In one embodiment of the system according to the first aspect, the annotation unit includes an input interface adapted to receive text data of the unstructured text from a data memory permanently connected or temporarily connectable to the input interface of the system.
In another embodiment of the system according to the first aspect, the data memory is adapted to store a plurality of text documents each including unstructured text relating to investigated objects of interest including persons and/or machine components of a machine.
In a still further embodiment of the system according to the first aspect, several knowledge data models are stored in the knowledge model database for different types of investigated objects of interest including persons or patients of different age and/or gender or including technical objects of different types and/or versions.
In a further embodiment of the system according to the first aspect, the system further includes an output interface adapted to output ranked sets of identified related ontology concepts and the corresponding calculated relation strengths of the respective relations.
In one embodiment of the system according to the first aspect, the system further includes a grammar analyzing unit adapted to analyze each annotated sentence received from the preprocessing annotation unit using a set of grammar rules to derive a grammatical structure of the annotated sentence.
In another embodiment of the system according to the first aspect, the system further includes a selection unit adapted to evaluate for each annotated sentence the identified related ontology concepts ranked according to calculated relation strengths provided by the concept analyzing unit and/or the derived grammatical structure of the sentence provided by the grammar analyzing unit to select an ontology concept to which the at least one derived measurement within this annotated sentence refers.
In one embodiment of the system according to the first aspect, the selected ontology concepts are timestamped and stored along with their corresponding measurements for the respective investigated object in a memory.
In one embodiment of the system according to the first aspect, the system further includes an evaluation unit adapted to process selected timestamped ontology concepts of an investigated object of interest stored in the memory based on the corresponding measurements to evaluate changes of the selected ontology concepts of the object of interest over time in the past and/or to predict future changes of the selected ontology concepts of the object of interest.
In a still further embodiment of the system according to the first aspect, the at least one domain ontology stored in the domain ontology database includes a medical ontology of a medical domain comprising as ontology concepts anatomical and/or morphological entities.
In one embodiment of the system according to the first aspect, the unstructured text received by the annotation unit includes a clinical report concerning an investigated patient of interest read from a data memory.
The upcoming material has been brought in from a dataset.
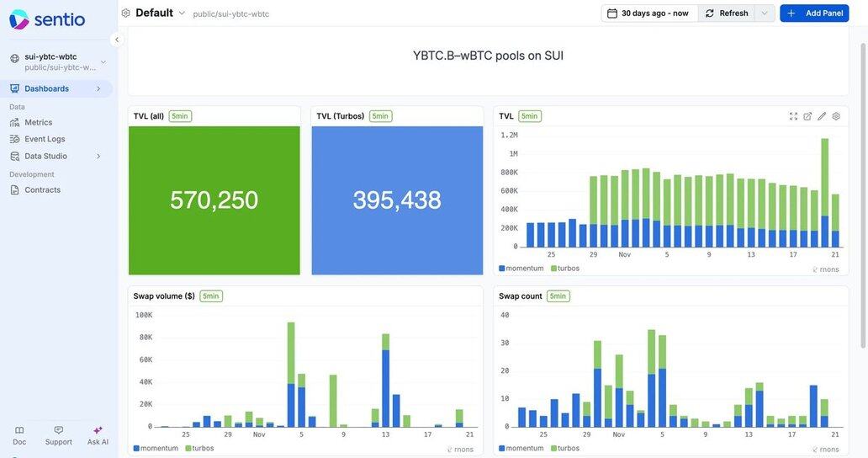
Task: Open the Doc icon in sidebar footer
Action: 19,434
In a further embodiment of the system according to the first aspect, a medical drug is applied by a drug application unit to the investigated patient of interest depending on the observed changes of the selected ontology concepts formed by an anatomical and/or morphological entity representing a functional organic part of the patient's body influenced by the applied medical drug.
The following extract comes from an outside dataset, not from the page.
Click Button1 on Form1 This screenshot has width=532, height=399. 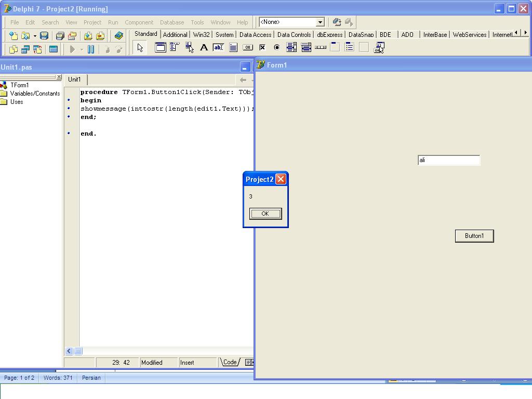point(474,236)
In a second aspect, a machine including a memory that stores unstructured text describing the machine is provided. The machine is connected or connectable via an interface to a system according to the first aspect. The system is adapted to extract relations between measurements within an unstructured text and ontology concepts of at least one domain ontology stored in a domain ontology database. The extraction system includes an annotation unit adapted to process sentences of the unstructured text to derive tokens and measurements within the sentences. The derived tokens are annotated with ontology concepts mapped to the tokens. The extraction system also includes a concept analyzing unit adapted to analyze for each annotated sentence including at least one derived measurement the annotated ontology concepts mapped to the derived tokens of the sentence to identify the ontology concepts related to the at least one derived measurement and to rank the identified related ontology concepts according to the calculated relation strengths of the relations between the identified related ontology concepts and the respective measurement of the annotated sentence.
In a third aspect, a method for extracting relations between measurements within an unstructured text and ontology concepts of at least one domain ontology is provided. The method includes processing sentences of the unstructured text to derive tokens and measurements within the sentences, annotating the derived tokens of the processed sentences with ontology concepts mapped to the tokens, and analyzing the annotated ontology concepts of each sentence including at least one derived measurement to identify ontology concepts related to the derived measurements. The method also includes calculating relation strengths of relations between the identified related ontology concepts and the derived measurements, and ranking the identified related ontology concepts according to the calculated relation strengths.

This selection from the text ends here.